MISA-Swaziland supports as many voices in the media as possible: citizen’s voices, government voices, civil society voices, business voices, royal voices, foreign voices, etc. – the list goes forever on.
MISA-Swaziland supports approving voices as much as we support dissenting voices. We support the idea that people have the right to question and the right to be questioned; the right to criticise and the right to be criticised; and, if it happens, the right to offend and the right to be offended.
We support modern, realistic, proportionate and non-criminal libel and defamation laws. We believe disclosure of information and news, in the public interest, should always be the norm, and suppression and censorship should always be the very rare exception.
In a constitutional democracy, of which Swaziland purports to be, people are free to dismiss and are free to be dismissed. People are free to ignore while others are free to ignore you – this gets close to the essence of freedom of speech.
May common sense and freedom of speech be defended, and may Bheki Makhubu continue his important work.
Background on Swaziland
Swaziland, where a quarter of the population live with HIV, is a landlocked absolute monarchy of one million people in sub-Saharan Africa, wedged between South Africa and Mozambique.
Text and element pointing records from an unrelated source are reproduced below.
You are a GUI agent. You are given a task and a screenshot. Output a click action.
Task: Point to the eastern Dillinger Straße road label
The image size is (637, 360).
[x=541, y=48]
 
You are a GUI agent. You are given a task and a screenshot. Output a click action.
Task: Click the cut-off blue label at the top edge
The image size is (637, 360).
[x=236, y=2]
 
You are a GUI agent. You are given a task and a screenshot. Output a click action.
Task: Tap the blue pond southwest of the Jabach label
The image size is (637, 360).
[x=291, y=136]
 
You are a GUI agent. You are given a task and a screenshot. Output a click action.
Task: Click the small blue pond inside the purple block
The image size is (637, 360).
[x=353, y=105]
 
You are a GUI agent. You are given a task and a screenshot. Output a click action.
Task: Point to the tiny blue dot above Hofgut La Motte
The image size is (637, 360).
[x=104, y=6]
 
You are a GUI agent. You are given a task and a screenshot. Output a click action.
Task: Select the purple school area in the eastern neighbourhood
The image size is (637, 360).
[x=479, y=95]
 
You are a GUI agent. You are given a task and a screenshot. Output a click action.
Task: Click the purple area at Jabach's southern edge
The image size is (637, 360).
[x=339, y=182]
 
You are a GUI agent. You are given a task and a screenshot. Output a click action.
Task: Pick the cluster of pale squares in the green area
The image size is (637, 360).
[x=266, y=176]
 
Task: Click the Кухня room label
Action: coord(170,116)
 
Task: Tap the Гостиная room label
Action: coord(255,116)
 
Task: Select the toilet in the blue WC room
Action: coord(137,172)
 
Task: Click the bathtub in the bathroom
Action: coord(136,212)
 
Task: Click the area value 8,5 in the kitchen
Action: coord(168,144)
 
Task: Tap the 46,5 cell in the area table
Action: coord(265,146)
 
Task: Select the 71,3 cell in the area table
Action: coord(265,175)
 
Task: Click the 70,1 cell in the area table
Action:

In 2010 Médecins Sans Frontières, an international health organisation, said life expectancy in Swaziland – ruled by King Mswati III since 1986 – had dropped from 60 years-of-age in the 1990s to 32 years in 2007. HIV and tuberculosis are the main killers, said MSF.
In 2012 Forbes magazine rated Mswati the world’s 15th richest monarch with a personal fortune of $100 million, while describing the king as one of Africa’s “five worst leaders”. Seventy percent (70%) of Swazis live on $1 a day and 40 percent of the population are unemployed.
The Media Institute of Southern Africa in Swaziland (MISA-Swaziland) defends and promotes freedom of speech and assists journalists to go about their work.